## Data records
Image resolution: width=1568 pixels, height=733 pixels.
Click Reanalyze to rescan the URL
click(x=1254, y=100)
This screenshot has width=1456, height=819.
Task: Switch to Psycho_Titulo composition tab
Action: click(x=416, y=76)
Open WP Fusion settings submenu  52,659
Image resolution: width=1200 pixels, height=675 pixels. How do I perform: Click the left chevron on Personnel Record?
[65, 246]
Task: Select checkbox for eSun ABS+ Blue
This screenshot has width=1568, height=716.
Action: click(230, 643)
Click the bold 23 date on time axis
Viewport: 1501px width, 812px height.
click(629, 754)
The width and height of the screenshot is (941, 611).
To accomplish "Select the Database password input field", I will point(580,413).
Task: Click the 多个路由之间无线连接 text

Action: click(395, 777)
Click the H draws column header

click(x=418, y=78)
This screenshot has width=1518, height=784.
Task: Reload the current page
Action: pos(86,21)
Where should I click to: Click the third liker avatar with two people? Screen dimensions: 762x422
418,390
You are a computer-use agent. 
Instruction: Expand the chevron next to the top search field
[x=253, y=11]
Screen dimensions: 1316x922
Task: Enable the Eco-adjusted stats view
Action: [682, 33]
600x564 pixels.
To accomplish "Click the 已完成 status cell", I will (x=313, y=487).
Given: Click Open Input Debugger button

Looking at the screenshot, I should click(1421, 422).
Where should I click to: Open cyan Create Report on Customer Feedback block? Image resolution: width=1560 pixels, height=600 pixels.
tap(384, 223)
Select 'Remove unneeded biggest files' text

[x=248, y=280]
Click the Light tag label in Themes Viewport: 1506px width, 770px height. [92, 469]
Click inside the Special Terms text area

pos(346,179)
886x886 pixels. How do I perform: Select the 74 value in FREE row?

## Short task
Copy out the material from the line with "Open WP Fusion" up to and including the line with "Action: click(395, 777)", keeping every line unchanged.

## Task answer
Open WP Fusion settings submenu  52,659
Image resolution: width=1200 pixels, height=675 pixels. How do I perform: Click the left chevron on Personnel Record?
[65, 246]
Task: Select checkbox for eSun ABS+ Blue
This screenshot has width=1568, height=716.
Action: click(230, 643)
Click the bold 23 date on time axis
Viewport: 1501px width, 812px height.
click(629, 754)
The width and height of the screenshot is (941, 611).
To accomplish "Select the Database password input field", I will point(580,413).
Task: Click the 多个路由之间无线连接 text

Action: click(395, 777)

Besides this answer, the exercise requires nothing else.